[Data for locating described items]
......
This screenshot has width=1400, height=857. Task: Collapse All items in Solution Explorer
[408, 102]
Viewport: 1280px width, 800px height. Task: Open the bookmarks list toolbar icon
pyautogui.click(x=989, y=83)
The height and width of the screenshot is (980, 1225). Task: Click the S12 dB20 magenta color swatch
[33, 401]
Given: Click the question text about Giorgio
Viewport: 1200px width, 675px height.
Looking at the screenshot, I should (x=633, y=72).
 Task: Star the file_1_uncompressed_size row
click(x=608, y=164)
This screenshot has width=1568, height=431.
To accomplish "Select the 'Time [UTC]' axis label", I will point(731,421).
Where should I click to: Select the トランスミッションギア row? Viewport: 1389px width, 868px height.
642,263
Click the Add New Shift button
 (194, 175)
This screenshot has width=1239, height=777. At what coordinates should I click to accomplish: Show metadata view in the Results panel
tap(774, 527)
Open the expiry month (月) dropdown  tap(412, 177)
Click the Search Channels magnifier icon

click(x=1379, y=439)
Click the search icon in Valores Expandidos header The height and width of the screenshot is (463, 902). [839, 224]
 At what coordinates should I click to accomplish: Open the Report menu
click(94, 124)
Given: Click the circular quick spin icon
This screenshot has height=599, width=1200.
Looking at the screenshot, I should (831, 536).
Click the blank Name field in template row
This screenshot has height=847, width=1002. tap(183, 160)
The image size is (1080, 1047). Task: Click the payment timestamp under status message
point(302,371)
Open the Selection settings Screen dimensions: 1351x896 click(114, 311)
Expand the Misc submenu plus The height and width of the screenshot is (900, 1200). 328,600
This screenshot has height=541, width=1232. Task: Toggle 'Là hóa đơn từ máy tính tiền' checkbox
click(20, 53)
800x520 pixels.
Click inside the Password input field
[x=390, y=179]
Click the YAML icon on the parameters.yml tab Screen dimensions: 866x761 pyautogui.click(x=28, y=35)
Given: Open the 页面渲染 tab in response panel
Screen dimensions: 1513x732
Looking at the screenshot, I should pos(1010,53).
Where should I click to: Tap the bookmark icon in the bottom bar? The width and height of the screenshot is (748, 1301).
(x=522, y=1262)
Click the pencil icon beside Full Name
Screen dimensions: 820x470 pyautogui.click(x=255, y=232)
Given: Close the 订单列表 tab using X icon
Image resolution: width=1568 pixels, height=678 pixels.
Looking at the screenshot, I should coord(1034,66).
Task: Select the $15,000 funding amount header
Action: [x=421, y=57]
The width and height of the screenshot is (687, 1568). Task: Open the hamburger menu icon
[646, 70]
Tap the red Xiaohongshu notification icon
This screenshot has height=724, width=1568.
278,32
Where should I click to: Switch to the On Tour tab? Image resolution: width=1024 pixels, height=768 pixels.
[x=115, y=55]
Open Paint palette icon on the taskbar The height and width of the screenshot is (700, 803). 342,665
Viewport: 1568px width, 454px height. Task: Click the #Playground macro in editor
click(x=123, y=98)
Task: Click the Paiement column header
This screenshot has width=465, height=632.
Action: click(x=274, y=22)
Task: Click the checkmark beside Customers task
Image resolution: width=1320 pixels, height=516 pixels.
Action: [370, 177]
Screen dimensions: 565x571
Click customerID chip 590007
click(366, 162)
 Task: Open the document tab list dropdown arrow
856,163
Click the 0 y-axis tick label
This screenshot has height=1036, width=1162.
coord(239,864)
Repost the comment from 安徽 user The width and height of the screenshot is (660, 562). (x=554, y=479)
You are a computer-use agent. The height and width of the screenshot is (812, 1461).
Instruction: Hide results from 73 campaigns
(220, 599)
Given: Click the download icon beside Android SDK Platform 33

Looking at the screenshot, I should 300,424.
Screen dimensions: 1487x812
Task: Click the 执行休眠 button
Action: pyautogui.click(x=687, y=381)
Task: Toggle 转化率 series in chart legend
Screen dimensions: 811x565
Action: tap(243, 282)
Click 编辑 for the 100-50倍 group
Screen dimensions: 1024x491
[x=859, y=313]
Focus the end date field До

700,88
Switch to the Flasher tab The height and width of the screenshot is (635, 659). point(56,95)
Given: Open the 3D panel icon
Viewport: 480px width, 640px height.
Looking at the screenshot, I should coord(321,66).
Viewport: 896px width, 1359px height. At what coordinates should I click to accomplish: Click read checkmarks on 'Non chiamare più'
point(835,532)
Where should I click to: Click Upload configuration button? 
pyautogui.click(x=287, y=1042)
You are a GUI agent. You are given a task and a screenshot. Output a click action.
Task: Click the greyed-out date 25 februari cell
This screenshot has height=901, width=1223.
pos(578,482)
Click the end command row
......
→ Requirement:
Copy the data lines from the line with "This screenshot has width=1239, height=777." to the line with "Open the Selection", keeping every character unchanged.

→ Output for this task:
This screenshot has width=1239, height=777. At what coordinates should I click to accomplish: Show metadata view in the Results panel
tap(774, 527)
Open the expiry month (月) dropdown  tap(412, 177)
Click the Search Channels magnifier icon

click(x=1379, y=439)
Click the search icon in Valores Expandidos header The height and width of the screenshot is (463, 902). [839, 224]
 At what coordinates should I click to accomplish: Open the Report menu
click(94, 124)
Given: Click the circular quick spin icon
This screenshot has height=599, width=1200.
Looking at the screenshot, I should (831, 536).
Click the blank Name field in template row
This screenshot has height=847, width=1002. tap(183, 160)
The image size is (1080, 1047). Task: Click the payment timestamp under status message
point(302,371)
Open the Selection settings Screen dimensions: 1351x896 click(114, 311)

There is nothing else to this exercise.